Black Myth: Wukong Is A Speedy Souls-Like Where You Can Transform Into Your Enemies

The versatility of the Souls-like genre is that a lot of its best ideas can be applied to just about any action-RPG and work well, and Black Myth: Wukong is a good example. It carries a lot of the subgenre’s conventions, such as bonfire-like checkpoints that respawn enemies in the area around you, a flask for healing that has a finite number of charges and refills when you rest at a checkpoint, and upgrade points you drop when you die and have to find and recover.

The difference with Black Myth: Wukong, however, is that it’s not nearly as slow, deliberate, dark, or perhaps even difficult as a usual Souls-like. I played a two-hour demo at Summer Game Fest 2024’s Play Days event, and found the game to be quick and agile, with boss fights that were tough and required a lot of reactivity and skill, but didn’t demand nearly as much time put into the usual intense process of learning an enemy’s moves or hitting specific openings to win fights. There’s difficulty in Black Myth: Wukong that echoes a Souls-like, and a lot of the beats are the same, like reading your opponent and dodging their moves, but this is more of a middle ground between traditional third-person action games and a Souls-like in terms of the overall experience.
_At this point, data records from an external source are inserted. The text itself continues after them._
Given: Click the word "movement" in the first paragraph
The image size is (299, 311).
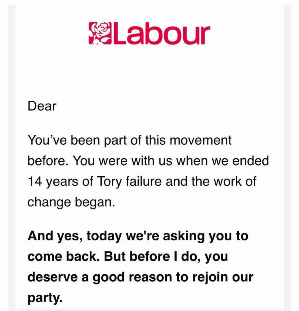Looking at the screenshot, I should [200, 140].
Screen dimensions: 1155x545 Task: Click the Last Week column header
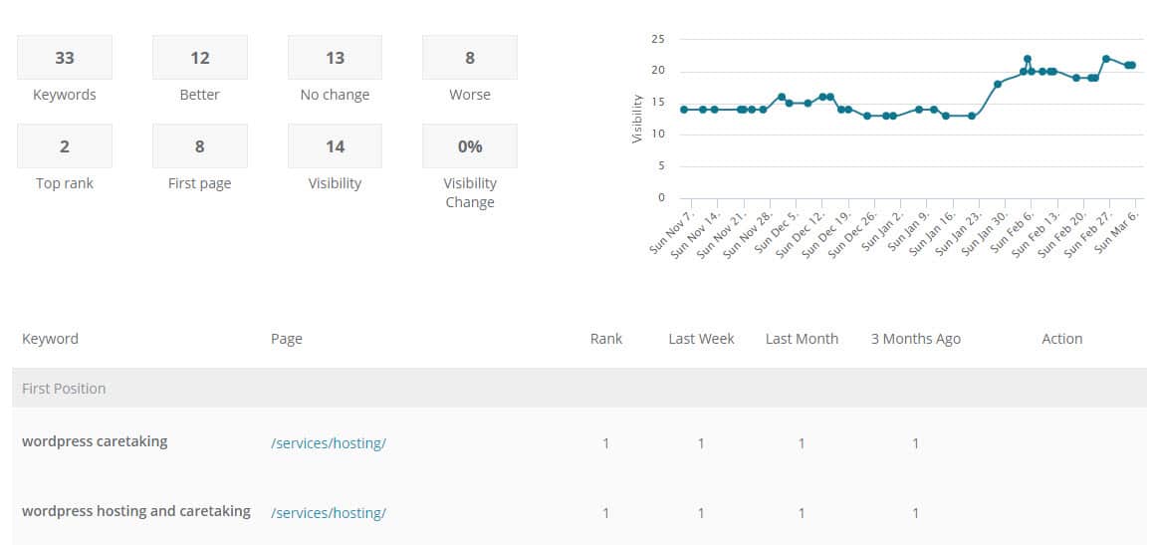click(701, 339)
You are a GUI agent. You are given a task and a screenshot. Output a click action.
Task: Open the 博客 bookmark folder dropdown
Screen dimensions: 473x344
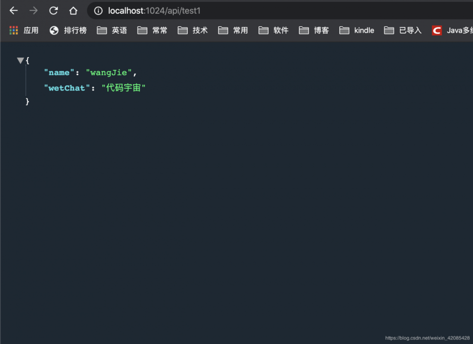coord(304,30)
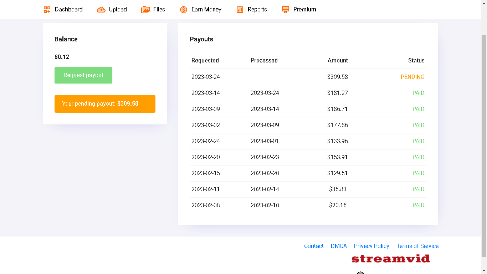Click the Premium badge icon

tap(286, 10)
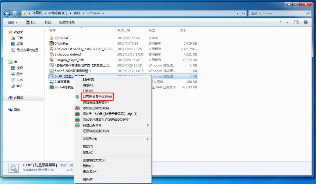The height and width of the screenshot is (184, 316).
Task: Click the Back navigation arrow button
Action: point(7,13)
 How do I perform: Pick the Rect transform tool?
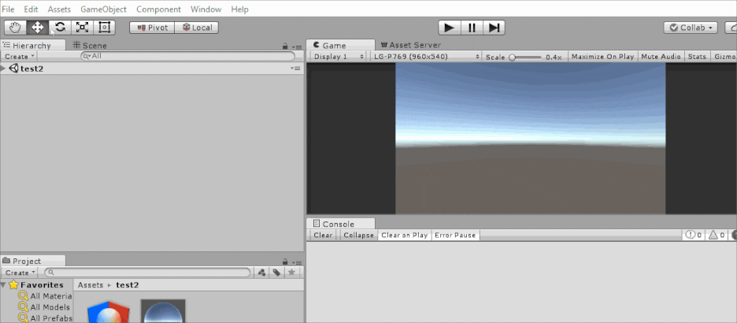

In the two hours I played Black Myth: Wukong, I was impressed by how well it struck a balance between a Souls-like feel with an angle on faster gameplay. The game is based on the Chinese novel Journey to the West, and you take on the part of Sun Wukong, a shapeshifting martial artist and anthropomorphic monkey. The demo was a portion of an early chapter of the game, and the impression it gave was that Wukong hadn’t yet unlocked most of his martial-arts capabilities yet. You fight through most of the game with a staff used to wallop enemies, but while you’re mostly using this one weapon, you’ll unlock additional stances over the course of Black Myth that give you different combos and move sets. At the start, however, you have a limited number of moves and abilities–namely, a light attack and a heavier attack you can link together into combos.